Bug #2052988 “Do a better job of distinguishing between markup t...” : Bugs : Beautiful Soup

Revision history for this message

Leonard Richardson (leonardr) wrote on 2024-02-13 (last edit on 2024-02-13):

#1

Thanks for taking the time to file this issue. For the history of this warning, you may find it useful to read these comments on bug 1873787 and bug 1955450:

https://bugs.launchpad.net/beautifulsoup/+bug/1873787/comments/1
https://bugs.launchpad.net/beautifulsoup/+bug/1955450/comments/5

Beautiful Soup decides to issue this warning if the markup is less than 256 bytes long, does not contain the '<' character (as almost all HTML fragments do), and if BeautifulSoup._markup_resembles_filename class method returns True. Here's the code:

https://git.launchpad.net/beautifulsoup/tree/bs4/__init__.py#n440

For security reasons, Beautiful Soup can't look to see if incoming markup actually exists as a file on disk, so it has to make a decision based on the structure of the string. Currently it checks whether the string ends in a textual file extension like ".html", or contains path characters--i.e. slashes or backslashes. Since your string contains slashes, _markup_resembles_filename returns true.

Looking at your example with my human eyes, I can see some hints that this is probably not a file path. For example, I could change _markup_resembles_filename to return False if it finds double slashes like in a URL, a combination of slashes and backslashes, characters with special meaning to Unix shells like #?*&>, or a colon (except near the beginning of the string, as with a Windows path). This will reduce the amount of markup that triggers this warning.

But there will always be some spurious warnings here. Some people who pass the string "myfile.html" into the BeautifulSoup constructor are doing the wrong thing: they actually want to open myfile.html and parse the contents. Those people should take note of the warning. But others really do want Beautiful Soup to parse the string "myfile.html", and those people should filter the warning.

Revision history for this message

Leonard Richardson (leonardr) wrote on 2024-02-13:

#2

I committed some improvements to the filename detection as revision 0120dbe in the 4.13 branch.
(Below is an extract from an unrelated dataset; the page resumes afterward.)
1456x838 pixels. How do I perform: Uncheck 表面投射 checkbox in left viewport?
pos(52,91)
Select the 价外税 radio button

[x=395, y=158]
Regardless of whether this solves your issue, I recommend filtering the warning, since you know you're not passing a filename into the BeautifulSoup constructor, and there's no telling what markup you might receive from an external source in the future.

Changed in beautifulsoup:
status:	New → Fix Committed
summary:	- spurious "MarkupResemblesLocatorWarning: The input looks more like a - filename than markup. You may want to open this file and pass the - filehandle into Beautiful Soup." warnings + Do a better job of distinguishing between markup that looks like a + realistic filename and markup that doesn't.

Revision history for this message

Matija Nalis (mnalis) wrote on 2024-02-13:

#3

Thanks for that background, Leonard, it's much appreciated!

I can see why the change was done -- although I probably would've done it differently - e.g. only use special handling if the string starts with regex `^https?://` or `^.:\\` or ends with `\.[a-z]{3,4}$`). But as you said, there would always be some false positives when trying to "automagically" handle such values.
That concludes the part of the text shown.